So the idea that someone could just send someone a contract with a line to sign, and go "oh no that's totally a draft" its just such a foreign idea to me. But could I believe that is how some industry spaces work....I could. Is that "normal" in the RP industry, I guess that's a question for RP corporate people.
It happens. I can only speak for my own experience and another poster (who claimed to handle 350 million in sales contracts) who agreed with me. The important thing is, you typical send a draft you are happy with, one that you would be OK with it being signed. It is executable as is, that is why it not called a "Draft" or it doesn't have watermarks. The idea is it can be signed if the other party agrees. However, it is still a draft that can be revised too.

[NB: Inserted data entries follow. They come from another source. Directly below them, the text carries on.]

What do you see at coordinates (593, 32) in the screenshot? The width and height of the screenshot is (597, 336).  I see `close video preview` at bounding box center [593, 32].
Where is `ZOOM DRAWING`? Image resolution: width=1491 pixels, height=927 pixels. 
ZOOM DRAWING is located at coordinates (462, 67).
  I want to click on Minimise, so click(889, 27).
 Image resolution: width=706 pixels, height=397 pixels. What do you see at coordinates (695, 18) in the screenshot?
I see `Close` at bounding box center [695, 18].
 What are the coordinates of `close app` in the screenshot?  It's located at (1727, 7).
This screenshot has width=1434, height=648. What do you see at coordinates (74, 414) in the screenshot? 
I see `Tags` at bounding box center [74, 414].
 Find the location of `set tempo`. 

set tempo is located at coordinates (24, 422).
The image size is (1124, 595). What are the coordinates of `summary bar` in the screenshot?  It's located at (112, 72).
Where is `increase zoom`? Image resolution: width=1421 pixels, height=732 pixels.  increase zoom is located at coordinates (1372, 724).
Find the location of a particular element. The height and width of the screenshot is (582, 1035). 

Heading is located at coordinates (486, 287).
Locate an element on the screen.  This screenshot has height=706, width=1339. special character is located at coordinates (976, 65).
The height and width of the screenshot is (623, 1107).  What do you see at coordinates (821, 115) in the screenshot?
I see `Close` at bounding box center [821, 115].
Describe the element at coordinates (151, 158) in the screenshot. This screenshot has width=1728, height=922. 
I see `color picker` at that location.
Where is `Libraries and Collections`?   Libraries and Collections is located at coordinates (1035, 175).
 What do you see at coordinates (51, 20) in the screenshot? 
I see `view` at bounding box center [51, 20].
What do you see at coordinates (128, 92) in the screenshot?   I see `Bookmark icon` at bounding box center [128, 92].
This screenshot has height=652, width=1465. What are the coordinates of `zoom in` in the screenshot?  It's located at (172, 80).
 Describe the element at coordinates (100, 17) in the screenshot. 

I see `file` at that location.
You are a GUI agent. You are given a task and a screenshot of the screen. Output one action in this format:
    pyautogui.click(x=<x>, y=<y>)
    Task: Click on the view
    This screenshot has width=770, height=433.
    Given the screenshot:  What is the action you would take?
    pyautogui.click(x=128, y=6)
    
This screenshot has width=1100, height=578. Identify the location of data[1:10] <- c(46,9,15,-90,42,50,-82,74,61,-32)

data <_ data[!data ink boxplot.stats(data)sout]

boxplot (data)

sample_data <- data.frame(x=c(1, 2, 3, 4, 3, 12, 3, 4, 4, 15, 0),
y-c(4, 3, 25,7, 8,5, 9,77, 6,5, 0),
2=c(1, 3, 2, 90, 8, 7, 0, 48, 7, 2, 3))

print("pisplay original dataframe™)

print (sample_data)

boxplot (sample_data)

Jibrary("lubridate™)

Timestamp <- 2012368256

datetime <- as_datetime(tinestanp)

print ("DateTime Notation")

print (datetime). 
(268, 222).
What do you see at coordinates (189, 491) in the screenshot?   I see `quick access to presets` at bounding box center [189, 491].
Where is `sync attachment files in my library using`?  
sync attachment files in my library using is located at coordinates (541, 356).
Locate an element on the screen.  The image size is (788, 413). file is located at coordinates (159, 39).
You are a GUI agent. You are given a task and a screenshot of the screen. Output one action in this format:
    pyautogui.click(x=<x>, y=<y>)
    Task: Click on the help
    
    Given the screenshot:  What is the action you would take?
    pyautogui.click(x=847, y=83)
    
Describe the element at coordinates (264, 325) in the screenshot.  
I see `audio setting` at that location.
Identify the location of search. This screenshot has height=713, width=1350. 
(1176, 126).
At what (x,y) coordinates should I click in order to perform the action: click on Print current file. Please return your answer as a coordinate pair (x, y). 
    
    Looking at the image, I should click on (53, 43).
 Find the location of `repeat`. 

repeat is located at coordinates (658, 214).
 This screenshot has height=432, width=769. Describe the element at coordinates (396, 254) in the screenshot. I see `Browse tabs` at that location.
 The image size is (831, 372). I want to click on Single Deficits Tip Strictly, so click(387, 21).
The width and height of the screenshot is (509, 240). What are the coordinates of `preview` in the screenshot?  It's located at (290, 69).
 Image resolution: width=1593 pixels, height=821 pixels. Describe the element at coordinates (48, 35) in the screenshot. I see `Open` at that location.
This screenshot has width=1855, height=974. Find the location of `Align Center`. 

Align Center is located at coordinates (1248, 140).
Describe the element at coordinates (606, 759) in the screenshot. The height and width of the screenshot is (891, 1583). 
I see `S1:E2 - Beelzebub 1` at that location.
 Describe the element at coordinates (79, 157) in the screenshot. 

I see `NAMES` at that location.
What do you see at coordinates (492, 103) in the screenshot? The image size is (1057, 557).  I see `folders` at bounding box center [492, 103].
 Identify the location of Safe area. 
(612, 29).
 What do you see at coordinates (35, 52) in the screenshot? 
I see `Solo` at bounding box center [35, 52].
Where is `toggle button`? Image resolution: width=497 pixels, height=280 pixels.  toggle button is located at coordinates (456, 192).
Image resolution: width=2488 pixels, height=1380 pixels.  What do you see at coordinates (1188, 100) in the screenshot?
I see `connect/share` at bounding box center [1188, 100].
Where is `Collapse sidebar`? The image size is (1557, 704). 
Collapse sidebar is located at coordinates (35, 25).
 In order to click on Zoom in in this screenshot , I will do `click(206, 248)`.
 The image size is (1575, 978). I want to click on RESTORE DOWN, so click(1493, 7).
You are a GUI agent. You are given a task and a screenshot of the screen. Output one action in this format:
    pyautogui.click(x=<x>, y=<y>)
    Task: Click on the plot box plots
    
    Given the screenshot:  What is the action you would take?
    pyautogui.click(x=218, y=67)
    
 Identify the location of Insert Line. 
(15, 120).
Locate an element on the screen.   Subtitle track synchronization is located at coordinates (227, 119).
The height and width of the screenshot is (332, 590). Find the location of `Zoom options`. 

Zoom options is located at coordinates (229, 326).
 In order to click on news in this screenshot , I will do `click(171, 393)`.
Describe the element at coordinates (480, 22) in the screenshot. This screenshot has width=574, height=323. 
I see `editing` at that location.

So what WotC provided was a draft, but if it didn't say so, then they were fine with it being executed as is. I will note that the only first hand account we have admitted that there was language that said that the document was negotiable. Perhaps if we knew what that language was we could get a better understanding of the intent.
 

Iosue

Legend
See it’s getting all confused again. The “contracts” that WotC sent to be signed were specifically designated “term sheets.” That is explicitly a draft, in that even both parties are immediately happy and sign it, it only functions as a letter of intent while the legal teams hammer out the real contracts.

But what people are complaining about being called a draft is the copy of OGL 1.1 apparently sent along with the term sheets. That could only be considered as a reference document, since signing the term sheet would not mean signing the OGL. The term sheets were for licenses separate from the OGL. It was perforce a draft, inasmuch as it was never made public.

The only question, then, is whether the OGL 1.1 was represented to the 3PPs as a draft, or subject to change, or open to feedback, anything to indicate it was not a final version that WotC was committed to moving forward with. WotC’s statements suggest that they were seeking feedback, but we don’t know what kind of explanation that WotC gave. But, even Kyle Brink seems to think there was a break in communication that encouraged someone to leak the draft.
 


Parmandur

Book-Friend
or that someone correctly realized that leaking it would result in a lot more allies trying to get this improved…
Heck, there is reason to believe that people within WotC were on Team "Leak This To Cause a Stir and Stop It."

Whatever WotC intent when theybsent out 1.1 to third parties, it does seem quite plausible to me that they had already received sufficient feedback to have gone back to inter al bickering and negotiation over a revision prior to the leaks raising a storm.